BEGIN TASK INPUTS

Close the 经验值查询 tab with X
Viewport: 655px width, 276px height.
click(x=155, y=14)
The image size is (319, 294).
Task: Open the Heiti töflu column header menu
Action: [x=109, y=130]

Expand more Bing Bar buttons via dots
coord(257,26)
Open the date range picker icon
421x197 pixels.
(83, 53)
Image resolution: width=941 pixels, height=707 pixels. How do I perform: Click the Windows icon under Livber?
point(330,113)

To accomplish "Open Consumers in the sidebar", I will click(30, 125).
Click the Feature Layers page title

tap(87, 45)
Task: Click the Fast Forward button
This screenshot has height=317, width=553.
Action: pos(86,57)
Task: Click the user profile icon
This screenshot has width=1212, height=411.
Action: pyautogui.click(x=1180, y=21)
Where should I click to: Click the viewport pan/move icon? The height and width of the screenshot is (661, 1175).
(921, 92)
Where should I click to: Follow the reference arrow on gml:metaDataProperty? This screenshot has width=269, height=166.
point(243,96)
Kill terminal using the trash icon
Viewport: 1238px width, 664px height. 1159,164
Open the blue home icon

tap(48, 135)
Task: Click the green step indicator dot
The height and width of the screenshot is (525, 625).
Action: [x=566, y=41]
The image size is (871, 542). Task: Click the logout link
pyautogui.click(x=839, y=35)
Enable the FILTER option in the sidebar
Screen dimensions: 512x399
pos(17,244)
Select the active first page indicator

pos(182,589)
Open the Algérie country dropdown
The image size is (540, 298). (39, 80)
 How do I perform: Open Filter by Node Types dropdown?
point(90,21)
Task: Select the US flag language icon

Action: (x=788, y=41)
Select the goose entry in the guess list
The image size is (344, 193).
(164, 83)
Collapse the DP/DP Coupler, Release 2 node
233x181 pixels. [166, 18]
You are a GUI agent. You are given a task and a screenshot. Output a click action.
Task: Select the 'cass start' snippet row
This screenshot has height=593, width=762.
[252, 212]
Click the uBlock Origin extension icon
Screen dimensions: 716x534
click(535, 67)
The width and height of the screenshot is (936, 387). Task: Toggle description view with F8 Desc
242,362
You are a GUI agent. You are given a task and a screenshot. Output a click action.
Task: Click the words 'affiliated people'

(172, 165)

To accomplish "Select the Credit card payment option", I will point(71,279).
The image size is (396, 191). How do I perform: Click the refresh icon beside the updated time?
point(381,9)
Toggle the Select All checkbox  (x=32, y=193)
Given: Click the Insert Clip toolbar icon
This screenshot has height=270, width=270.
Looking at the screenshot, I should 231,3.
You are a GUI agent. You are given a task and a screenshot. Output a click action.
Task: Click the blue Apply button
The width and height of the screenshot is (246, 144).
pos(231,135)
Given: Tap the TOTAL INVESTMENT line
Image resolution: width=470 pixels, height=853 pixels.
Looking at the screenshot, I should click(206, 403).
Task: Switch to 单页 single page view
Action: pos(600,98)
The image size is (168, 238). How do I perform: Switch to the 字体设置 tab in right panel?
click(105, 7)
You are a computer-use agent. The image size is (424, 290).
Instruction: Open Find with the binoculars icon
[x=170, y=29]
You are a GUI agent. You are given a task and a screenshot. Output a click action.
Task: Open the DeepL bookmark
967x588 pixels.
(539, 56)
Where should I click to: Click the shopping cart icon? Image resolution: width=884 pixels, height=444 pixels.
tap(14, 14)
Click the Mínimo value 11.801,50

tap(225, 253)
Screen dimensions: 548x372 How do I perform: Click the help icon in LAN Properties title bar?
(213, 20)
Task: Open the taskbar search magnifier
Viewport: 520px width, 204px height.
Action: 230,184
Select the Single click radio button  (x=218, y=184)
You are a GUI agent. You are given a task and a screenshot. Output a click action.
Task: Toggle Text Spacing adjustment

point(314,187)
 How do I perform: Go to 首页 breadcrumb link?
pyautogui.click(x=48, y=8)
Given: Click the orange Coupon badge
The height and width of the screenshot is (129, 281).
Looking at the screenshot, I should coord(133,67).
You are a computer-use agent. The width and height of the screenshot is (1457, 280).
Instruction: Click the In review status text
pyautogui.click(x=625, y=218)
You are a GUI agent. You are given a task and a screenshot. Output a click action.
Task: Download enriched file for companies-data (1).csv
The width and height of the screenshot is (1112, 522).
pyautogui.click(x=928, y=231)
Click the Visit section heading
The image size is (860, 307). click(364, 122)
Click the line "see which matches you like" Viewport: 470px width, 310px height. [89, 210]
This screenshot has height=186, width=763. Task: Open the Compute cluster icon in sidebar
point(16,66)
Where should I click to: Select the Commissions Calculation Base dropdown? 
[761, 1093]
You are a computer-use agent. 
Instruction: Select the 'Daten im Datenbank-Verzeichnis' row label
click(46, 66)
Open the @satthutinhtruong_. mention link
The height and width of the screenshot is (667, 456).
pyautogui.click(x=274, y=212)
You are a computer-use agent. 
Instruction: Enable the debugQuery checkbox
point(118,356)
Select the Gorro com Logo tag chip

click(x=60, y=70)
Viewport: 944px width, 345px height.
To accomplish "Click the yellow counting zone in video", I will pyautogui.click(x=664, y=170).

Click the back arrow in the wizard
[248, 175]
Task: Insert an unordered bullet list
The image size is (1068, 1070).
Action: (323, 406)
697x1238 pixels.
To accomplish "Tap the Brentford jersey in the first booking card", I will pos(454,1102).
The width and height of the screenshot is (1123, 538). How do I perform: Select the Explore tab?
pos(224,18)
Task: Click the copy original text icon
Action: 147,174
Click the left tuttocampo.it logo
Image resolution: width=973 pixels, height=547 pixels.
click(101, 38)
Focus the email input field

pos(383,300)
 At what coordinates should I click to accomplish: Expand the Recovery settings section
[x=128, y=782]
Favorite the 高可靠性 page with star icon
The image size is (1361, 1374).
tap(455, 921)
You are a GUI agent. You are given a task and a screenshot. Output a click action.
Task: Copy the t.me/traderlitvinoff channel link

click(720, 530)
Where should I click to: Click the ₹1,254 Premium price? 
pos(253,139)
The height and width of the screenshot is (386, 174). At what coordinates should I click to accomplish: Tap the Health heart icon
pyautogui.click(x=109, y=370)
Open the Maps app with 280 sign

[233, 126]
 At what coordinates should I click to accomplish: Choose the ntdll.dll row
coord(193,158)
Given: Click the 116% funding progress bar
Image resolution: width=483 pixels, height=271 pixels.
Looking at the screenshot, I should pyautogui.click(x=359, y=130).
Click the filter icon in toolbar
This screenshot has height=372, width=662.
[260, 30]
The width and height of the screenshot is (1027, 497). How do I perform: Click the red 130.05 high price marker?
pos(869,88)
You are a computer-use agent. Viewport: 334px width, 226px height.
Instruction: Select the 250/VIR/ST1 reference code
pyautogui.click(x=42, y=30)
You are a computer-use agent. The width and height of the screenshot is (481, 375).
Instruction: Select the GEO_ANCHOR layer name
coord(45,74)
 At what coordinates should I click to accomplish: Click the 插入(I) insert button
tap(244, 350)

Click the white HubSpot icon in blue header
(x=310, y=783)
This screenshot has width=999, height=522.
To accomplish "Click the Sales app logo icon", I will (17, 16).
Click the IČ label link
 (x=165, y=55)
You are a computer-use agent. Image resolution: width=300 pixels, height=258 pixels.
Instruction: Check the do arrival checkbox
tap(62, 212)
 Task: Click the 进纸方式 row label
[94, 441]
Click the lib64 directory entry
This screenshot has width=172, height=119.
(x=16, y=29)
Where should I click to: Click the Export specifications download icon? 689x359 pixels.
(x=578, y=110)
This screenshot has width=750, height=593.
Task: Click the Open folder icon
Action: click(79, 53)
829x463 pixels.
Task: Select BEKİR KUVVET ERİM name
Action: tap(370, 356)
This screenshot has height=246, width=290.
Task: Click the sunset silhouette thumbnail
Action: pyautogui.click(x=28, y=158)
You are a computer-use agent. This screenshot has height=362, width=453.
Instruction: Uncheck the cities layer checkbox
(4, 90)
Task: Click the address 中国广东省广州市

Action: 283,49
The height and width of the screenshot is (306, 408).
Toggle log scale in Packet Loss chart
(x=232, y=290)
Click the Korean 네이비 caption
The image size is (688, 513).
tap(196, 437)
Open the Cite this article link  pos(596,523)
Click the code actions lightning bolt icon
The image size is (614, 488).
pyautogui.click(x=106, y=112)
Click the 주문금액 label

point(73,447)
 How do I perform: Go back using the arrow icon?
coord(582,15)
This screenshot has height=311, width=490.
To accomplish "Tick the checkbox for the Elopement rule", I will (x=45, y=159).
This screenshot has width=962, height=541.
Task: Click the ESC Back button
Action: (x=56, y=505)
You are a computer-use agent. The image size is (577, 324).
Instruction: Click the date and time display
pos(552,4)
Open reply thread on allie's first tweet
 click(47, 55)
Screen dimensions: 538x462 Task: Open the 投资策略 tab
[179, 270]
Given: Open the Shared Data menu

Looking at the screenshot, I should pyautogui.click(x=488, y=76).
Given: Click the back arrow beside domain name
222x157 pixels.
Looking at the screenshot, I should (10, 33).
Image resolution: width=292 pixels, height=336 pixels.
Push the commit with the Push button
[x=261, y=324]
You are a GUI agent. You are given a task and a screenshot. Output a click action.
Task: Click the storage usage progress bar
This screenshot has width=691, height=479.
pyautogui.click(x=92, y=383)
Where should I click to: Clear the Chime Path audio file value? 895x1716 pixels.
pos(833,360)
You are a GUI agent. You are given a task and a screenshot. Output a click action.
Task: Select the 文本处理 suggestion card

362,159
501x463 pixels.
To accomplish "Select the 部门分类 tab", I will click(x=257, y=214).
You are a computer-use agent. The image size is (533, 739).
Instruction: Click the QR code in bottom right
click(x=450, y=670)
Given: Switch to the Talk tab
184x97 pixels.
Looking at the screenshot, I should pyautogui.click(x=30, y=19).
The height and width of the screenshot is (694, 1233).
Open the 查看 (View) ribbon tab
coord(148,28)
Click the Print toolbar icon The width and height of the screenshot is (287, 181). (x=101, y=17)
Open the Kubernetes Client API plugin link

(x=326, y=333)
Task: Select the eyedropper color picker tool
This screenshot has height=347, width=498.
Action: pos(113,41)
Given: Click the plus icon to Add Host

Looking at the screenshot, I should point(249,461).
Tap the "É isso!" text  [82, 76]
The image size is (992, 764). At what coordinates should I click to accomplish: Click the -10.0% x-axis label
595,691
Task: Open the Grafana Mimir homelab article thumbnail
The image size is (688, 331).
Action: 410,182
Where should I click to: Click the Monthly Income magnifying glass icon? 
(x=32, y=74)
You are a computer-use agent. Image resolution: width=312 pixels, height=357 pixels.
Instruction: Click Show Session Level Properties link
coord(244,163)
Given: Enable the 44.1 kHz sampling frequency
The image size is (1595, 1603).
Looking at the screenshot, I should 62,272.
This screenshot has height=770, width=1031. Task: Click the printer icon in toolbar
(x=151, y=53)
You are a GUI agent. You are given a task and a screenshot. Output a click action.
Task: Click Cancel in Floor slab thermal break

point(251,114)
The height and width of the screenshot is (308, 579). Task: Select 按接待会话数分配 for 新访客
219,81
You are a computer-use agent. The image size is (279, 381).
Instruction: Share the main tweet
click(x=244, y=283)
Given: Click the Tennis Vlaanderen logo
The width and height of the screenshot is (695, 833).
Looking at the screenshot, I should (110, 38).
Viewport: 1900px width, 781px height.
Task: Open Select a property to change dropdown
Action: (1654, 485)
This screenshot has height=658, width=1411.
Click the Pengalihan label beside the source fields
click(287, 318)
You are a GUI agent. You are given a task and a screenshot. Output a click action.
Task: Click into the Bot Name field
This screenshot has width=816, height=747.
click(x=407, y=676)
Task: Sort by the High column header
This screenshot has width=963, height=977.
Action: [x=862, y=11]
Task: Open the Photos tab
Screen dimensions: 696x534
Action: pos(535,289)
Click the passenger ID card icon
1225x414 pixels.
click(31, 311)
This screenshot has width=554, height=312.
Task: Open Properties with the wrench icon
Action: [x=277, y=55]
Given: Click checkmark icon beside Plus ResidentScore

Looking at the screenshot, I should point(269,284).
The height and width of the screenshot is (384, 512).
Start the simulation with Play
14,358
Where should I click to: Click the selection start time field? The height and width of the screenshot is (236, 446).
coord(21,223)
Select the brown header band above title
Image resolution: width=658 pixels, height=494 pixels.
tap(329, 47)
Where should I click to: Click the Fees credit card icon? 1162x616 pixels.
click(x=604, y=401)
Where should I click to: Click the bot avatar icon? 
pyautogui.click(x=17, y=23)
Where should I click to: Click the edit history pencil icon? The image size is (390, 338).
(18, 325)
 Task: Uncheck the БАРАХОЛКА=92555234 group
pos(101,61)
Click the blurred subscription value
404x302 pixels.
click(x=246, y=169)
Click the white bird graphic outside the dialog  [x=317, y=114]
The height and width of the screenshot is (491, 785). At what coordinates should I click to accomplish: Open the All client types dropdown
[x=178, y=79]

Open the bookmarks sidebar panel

END TASK INPUTS

In the entries above, work out how many lines contain the string "option", and give only that number.

2